Pedro sintió la suavidad de los dedos femeninos trazando pequeños círculos sobre su piel. Sus ojos recorrieron ávidos el rostro de Paula, como si desearan memorizarla. La pequeña nariz se arrugaba mientras hablaba, y sus labios se fruncían de una forma tan seductora que le hizo tragar con dificultad.


—¿Amor y magia? —murmuró, sorprendido por la reacción que su cercanía le provocaba—. Suena bien.


Paula asintió un tanto desorientada. No supo en qué momento se habían acercado tanto, pero se sorprendió a sí misma a escasos centímetros de él mientras le acariciaba la mano. Estaban tan cerca que pudo contar las pequeñas pecas que bañaban el puente de su nariz; tan cerca que su respiración le hizo cosquillas en la frente, y tan cerca que pudo sentir el calor que emanaba de su poderoso cuerpo.


«¿Amor y magia? ¿En serio has dicho lo que acababas de decir?» pensó Pedro, mientras su mente le daba un patada en el trasero. Soltó su mano y se alejó, decidido a dejar de decir tonterías.


—¿Quieres que te ayude a preparar el desayuno? —dijo, apartando los ojos de ella para romper aquella extraña fascinación que le producía.


Paula se sacudió mentalmente aquel arrobamiento absurdo que le provocaba su cercanía. Estaba claro que hacía demasiado tiempo que no veía a un hombre guapo.


—No —respondió, tratando de esbozar una sonrisa—, no será necesario. Tú solo tendrás que disfrutarlo.


Su rostro enrojeció al darse cuenta de las posibles connotaciones sensuales de lo que acababa de decir.

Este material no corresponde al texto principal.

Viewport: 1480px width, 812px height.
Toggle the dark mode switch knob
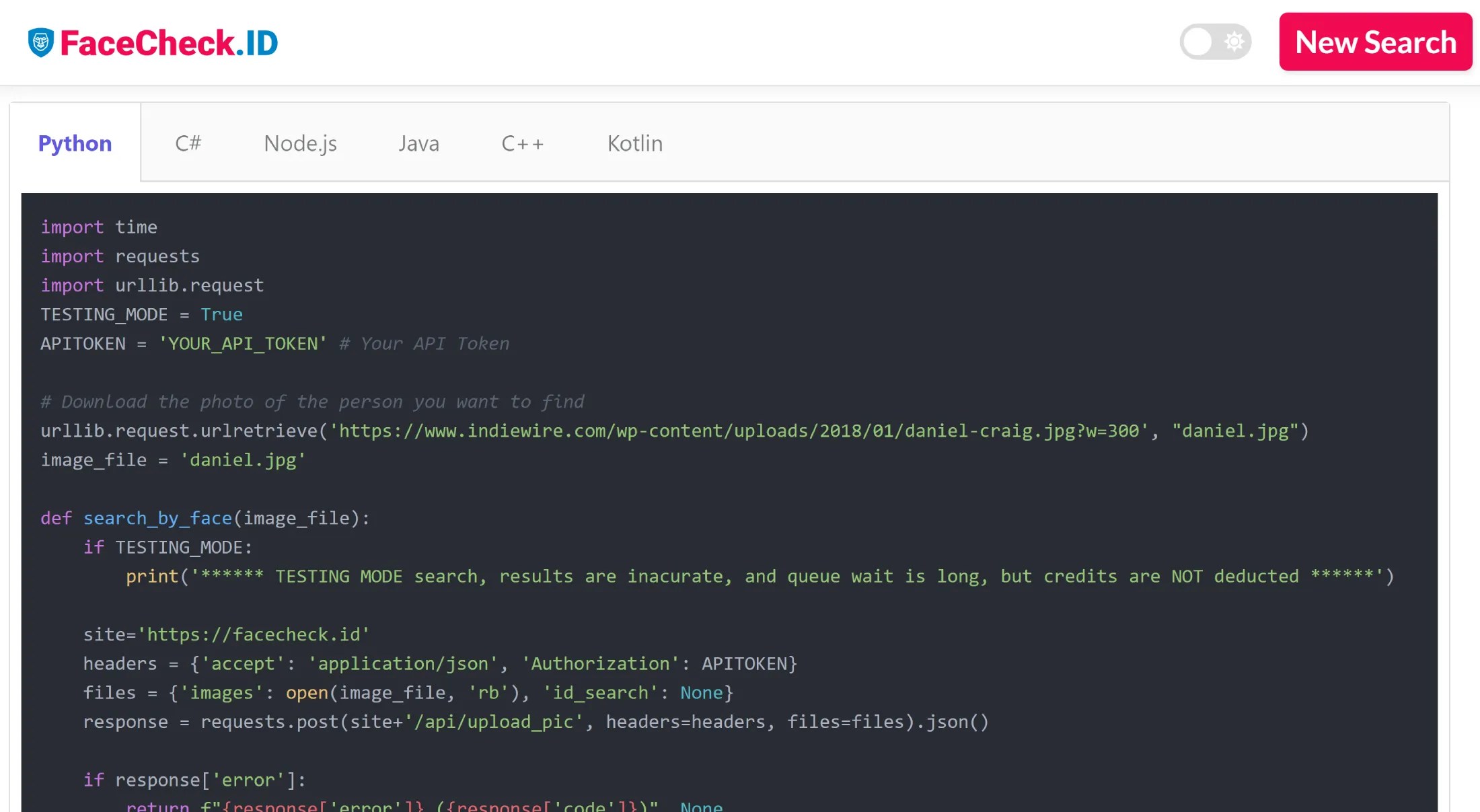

—El desayuno, quiero decir —explicó, completamente azorada.


A punto de gemir de puro bochorno decidió cerrar la boca.


 Giró sobre sus talones y fue a cocinar.


Asombrado y divertido, Pedro la observó sonrojarse hasta las orejas. No se dio cuenta, pero sonreía mientras la veía moverse de forma atolondrada tratando de evitar su mirada. 


Entonces, su pecho se fue colmando con una agradable sensación que no supo identificar.